16 August 2010
A recent editorial in the Drug and Therapeutics Bulletin questions whether adding ezetimibe to simvastatin▼* is a cost-effective or outcome-based intervention, and whether the increasing monies being spent on ezetimibe (more than £70million in 2009) is a rational use of NHS resources.
*Note: The MHRA has advised that the black triangle (▼) refers to intensive monitoring being requested only when simvastatin is used in children and adolescents (10–17 years), in line with the recently licensed paediatric dosing recommendation.
Prescribers should review, and where appropriate, revise prescribing of ezetimibe to ensure it is in line with NICE guidance.
NICE guidance on lipid modification recommends the use of simvastatin 40mg/day for secondary prevention of cardiovascular (CV) events as well as in primary prevention for adults who have a 20% or greater 10-year risk of developing CV disease. For secondary prevention in patients without acute coronary syndrome (ACS), prescribers should consider increasing the dose of simvastatin to 80mg (or a drug of similar efficacy and acquisition cost) only in patients whose total cholesterol is greater than or equal to 4mmol/L and also whose LDL-cholesterol is greater than or equal to 2mmol/L.
Ezetimibe has a limited role for the treatment of primary hypercholesterolaemia. Addition of ezetimibe to simvastatin 40mg increases the acquisition cost considerably over simvastatin 40mg and has not been demonstrated to deliver better patient-oriented outcomes.
How much does ezetimibe cost the NHS?
Prescribing of ezetimibe has continued to increase steadily over the last five years (see Figure 1). According to the editorial, in 2009 around £73.5 million was spent on ezetimibe in primary care in England, with another £10 million on the combination product simvastatin with ezetimibe (Inegy®).

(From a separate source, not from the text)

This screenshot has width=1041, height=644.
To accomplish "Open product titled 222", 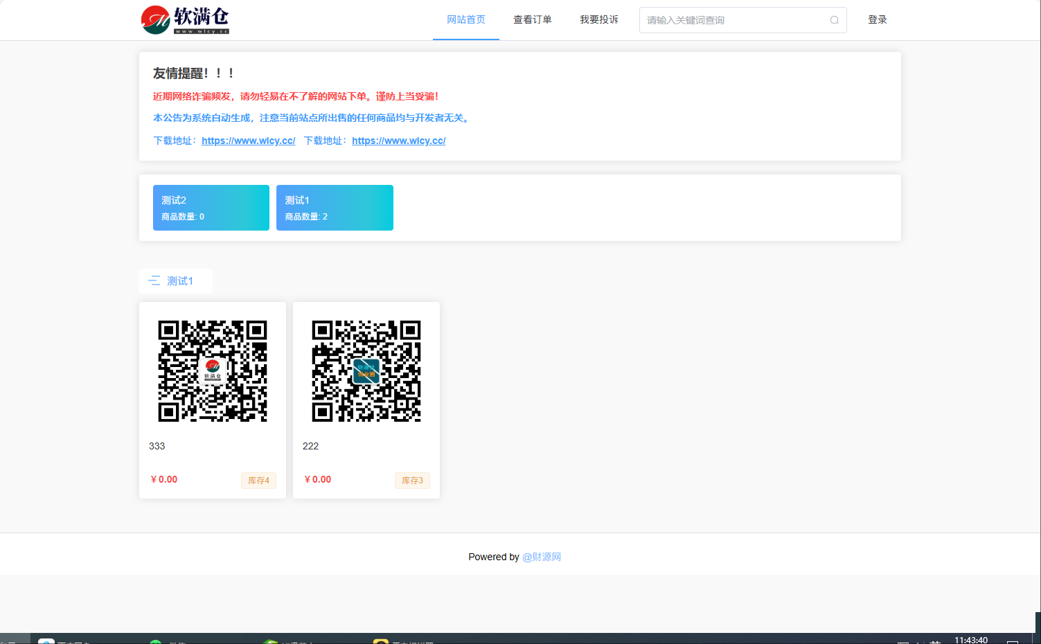I will [x=311, y=446].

Figure 1. Prescribing of ezetimibe (not including combination product with simvastatin) in Primary Care in England (NHSBSA © 2010)
Is ezetimibe being used according to NICE guidance?

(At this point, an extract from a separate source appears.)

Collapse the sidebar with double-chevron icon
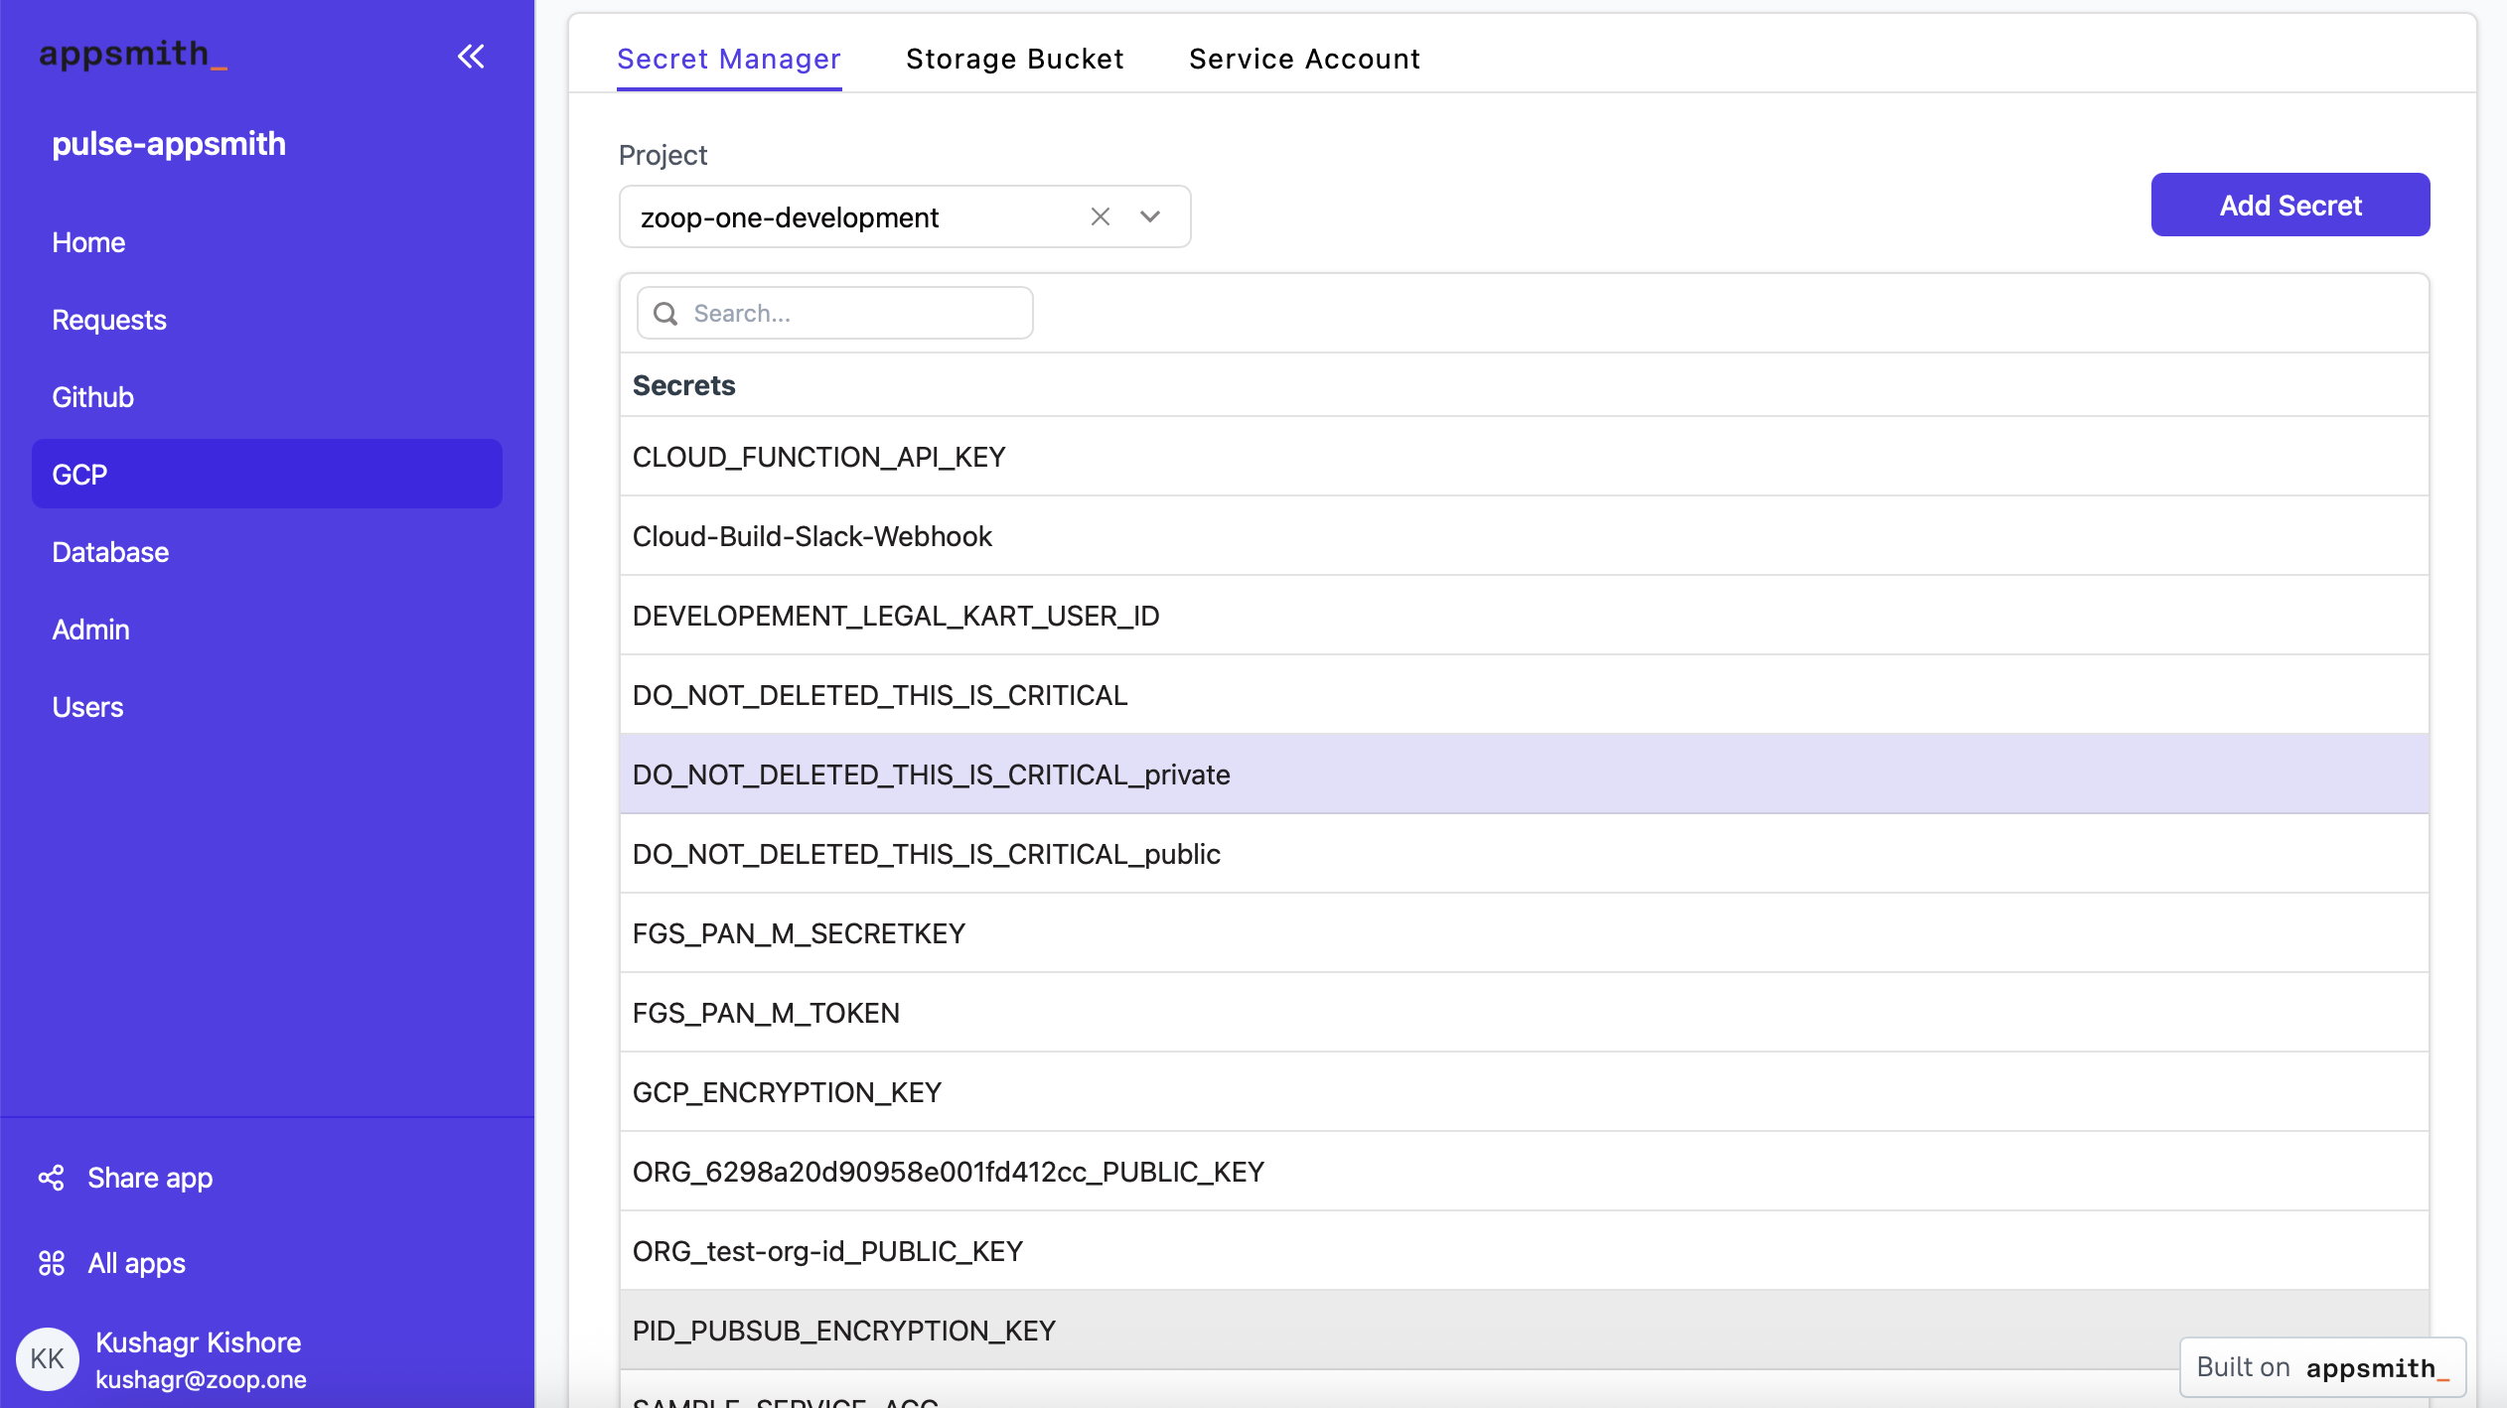The height and width of the screenshot is (1408, 2507). (x=471, y=57)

NICE guidance recommends ezetimibe as an option for the treatment of adults with primary (heterozygous-familial or non-familial) hypercholesterolaemia only in the following circumstances:
- where statins are contraindicated or not tolerated
- in conjunction with a statin where serum total or LDL-cholesterol is not appropriately controlled by initial statin therapy (after appropriate dose titration or because dose titration is limited by intolerance) and when consideration is being given to changing the initial statin therapy to an alternative statin.

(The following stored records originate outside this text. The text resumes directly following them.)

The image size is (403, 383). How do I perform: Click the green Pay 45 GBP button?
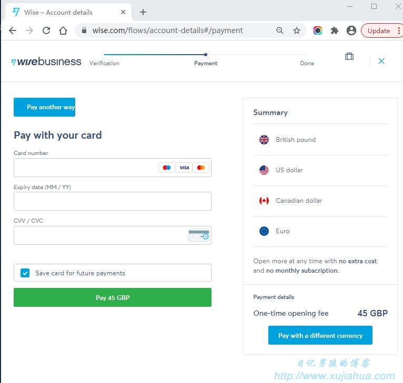pos(113,297)
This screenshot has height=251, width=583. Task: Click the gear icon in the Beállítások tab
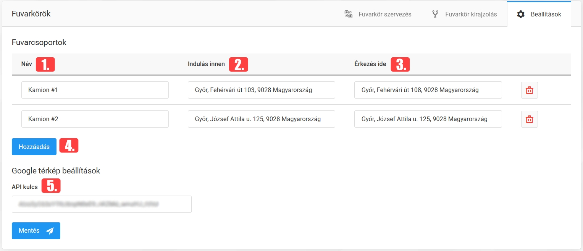click(x=521, y=15)
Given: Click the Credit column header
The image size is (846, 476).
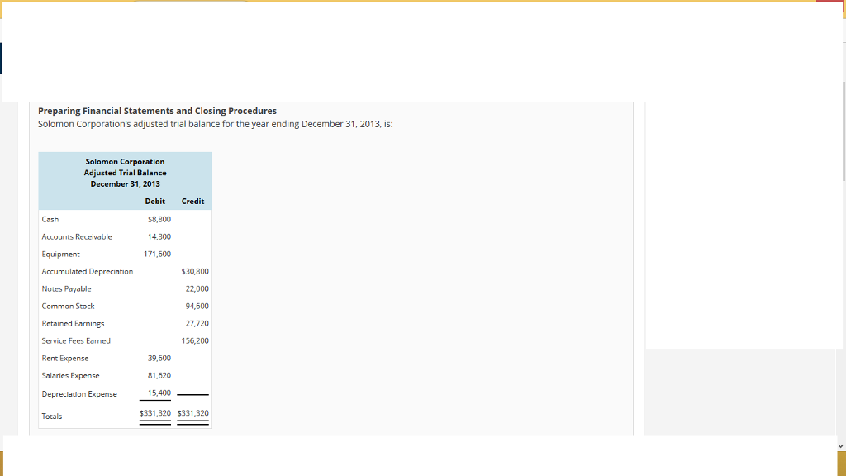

When the decision has been made to treat with ezetimibe in conjunction with a statin, ezetimibe should be prescribed on the basis of lowest acquisition cost. Prescribing ezetimibe as a separate tablet with generic simvastatin, rather than using the combination tablet, is a less expensive option.
The NICE implementation costing statement estimated that the primary hypercholesterolaemia guidance would result in an additional 1,400 people receiving ezetimibe monotherapy at an additional annual cost of £260k and that potential increased use of ezetimibe in combination with a statin would be unlikely to have a significant resource impact on the NHS. However, prescribing data suggests that ezetimibe is being used well in excess of that anticipated by NICE following implementation of this guidance.
Why should ezetimibe not be used routinely?
Evidence for efficacy of ezetimibe is based largely on surrogate outcomes (i.e. cholesterol lowering). It is not known whether the reduction in cholesterol achieved with ezetimibe in clinical trials translates into reduced cardiovascular mortality or morbidity, and there is no evidence to suggest its addition to simvastatin 40mg offers any improved tolerability over simvastatin 80mg or alternative NICE-recommended statins.
Concerns have been expressed about a possible link between ezetimibe use and cancer, although the MHRA advised in 2008 that current data were insufficient to draw conclusions. Furthermore, post-marketing adverse event reports did not find any increased risk of cancer with ezetimibe compared with statins, either alone or when taken in combination with simvastatin (see MeReC Rapid Review Blog No. 366).